(Beginning of Text passage)
Marc Kamionkowski
Marc Kamionkowski was born in 1965 and grew up in the Cleveland suburb of Shaker Heights. Although his math and science skills were evident, he assumed throughout high school and even upon entering college that he would follow his father (who, like his mother, was an émigré from Argentina) into the medical profession. When Kamionkowski placed out of freshman physics at Washington University in St. Louis, however, he realized that perhaps his talents could take him on a different career trajectory.
He majored in physics at Washington University in St. Louis, graduating summa cum laude in 1987. Four years later he received his Ph.D. in Physics from the University of Chicago. From 1991 to 1995 Kamionkowski was a member of the Institute for Advanced Study, and since then he has served as a professor at Columbia University, the California Institute of Technology, and, as of 2011, Johns Hopkins University, where he holds the title of the William R. Kenan, Jr., Professor of Physics and Astronomy.
Kamionkowski has received fellowships from the Alfred P. Sloan Foundation, the American Physical Society, and the International Society of General Relativity and Gravitation. Among his numerous other honors are the American Astronomical Society’s Helen B. Warner Prize and, from the AAS and the American Institute of Physics, the Dannie Heineman Prize for Astrophysics. In 2013 he was elected to the American Academy of Arts and Sciences and in 2019 to the National Academy of Sciences.
(End of Text passage)
(Beginning of Data shown)
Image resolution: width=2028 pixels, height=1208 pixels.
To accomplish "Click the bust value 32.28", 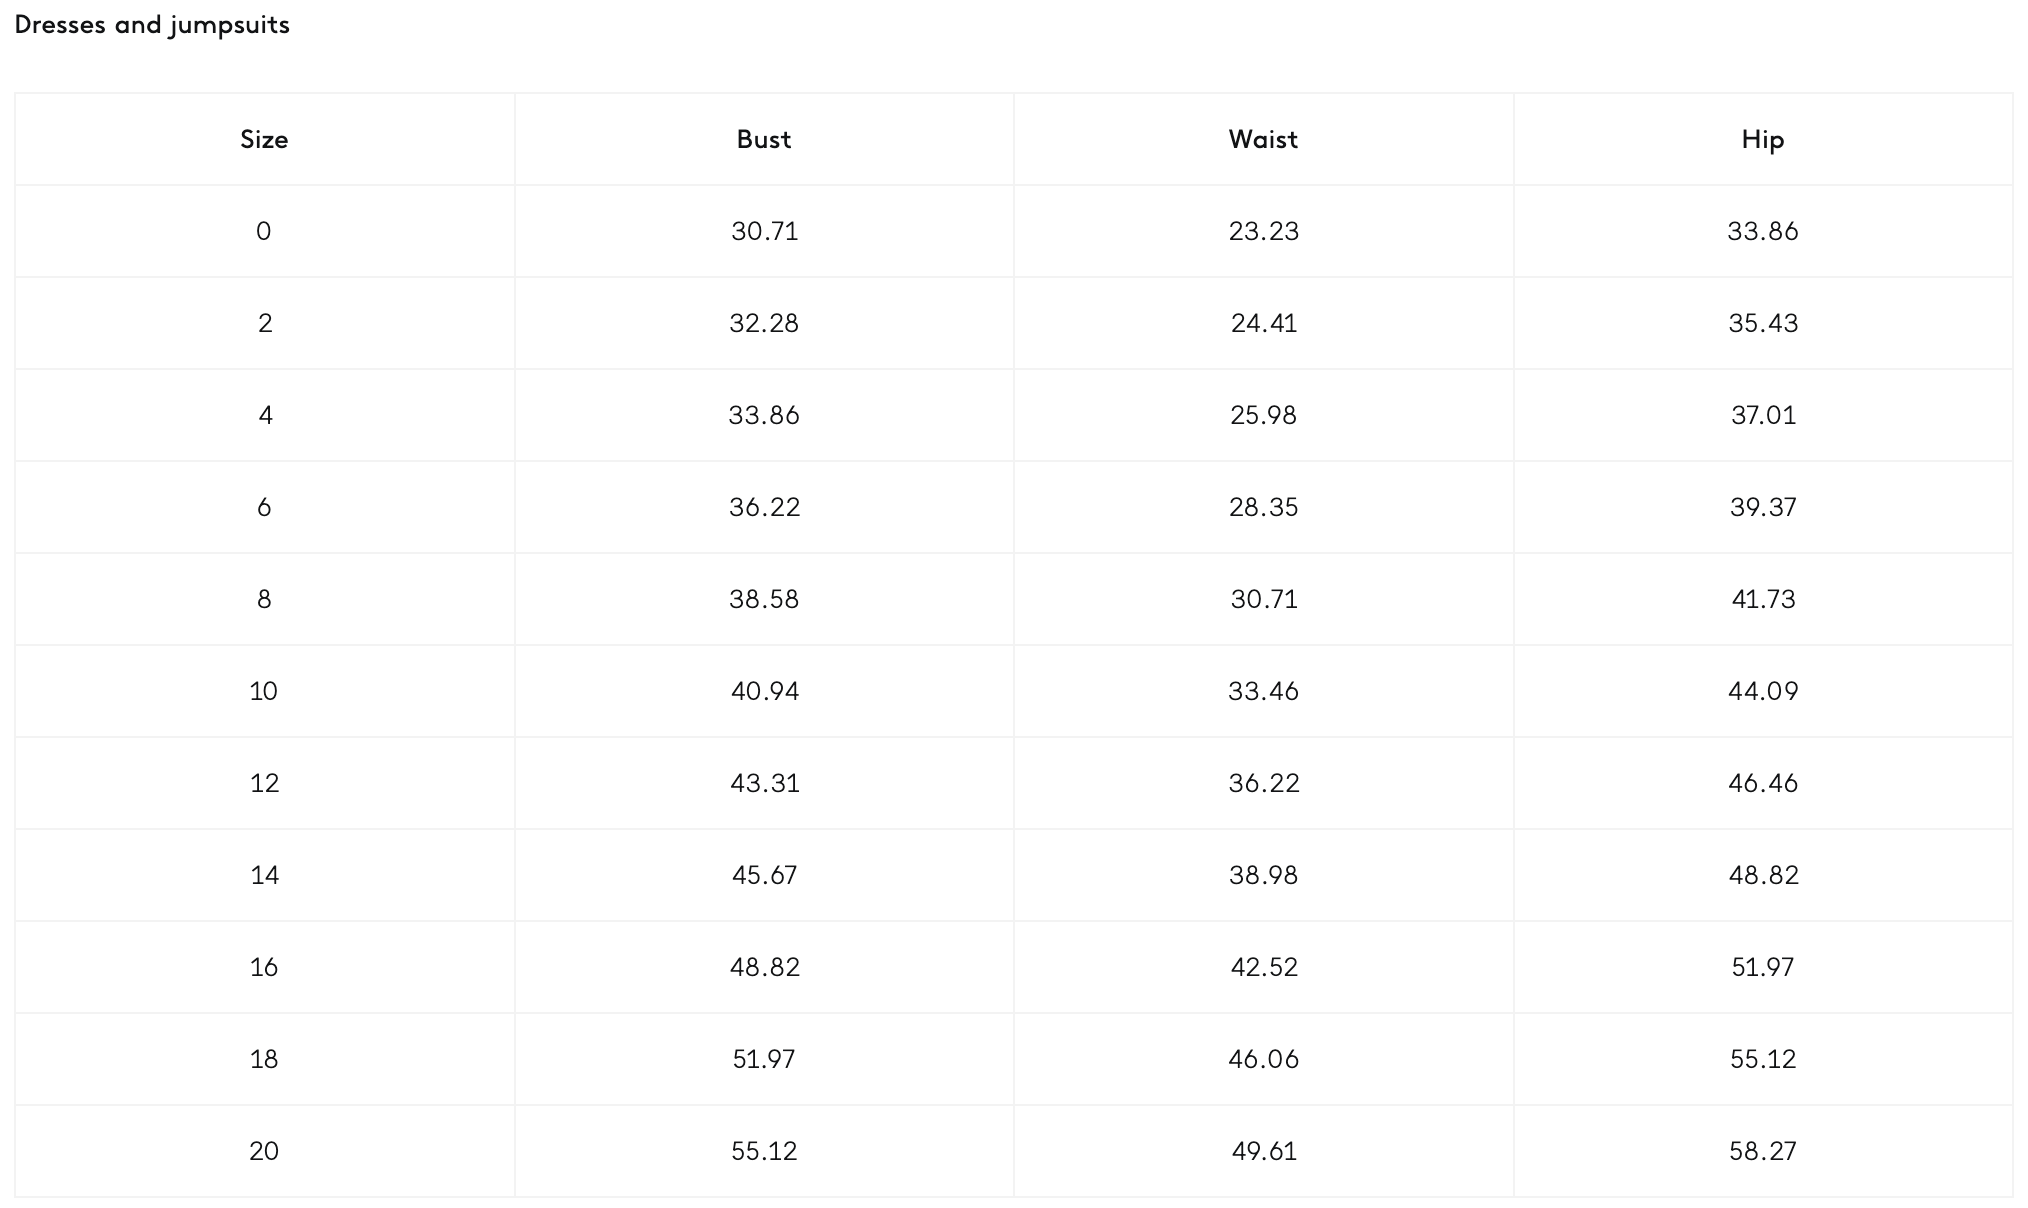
(End of Data shown)
## Questions on the material
1. According to the Marc Kamionkowski biography, where did he grow up?
2. List every organization that the Marc Kamionkowski biography says awarded him a fellowship.

## Results of the tasks
1. Shaker Heights, a suburb of Cleveland.

2.
- Alfred P. Sloan Foundation
- American Physical Society
- International Society of General Relativity and Gravitation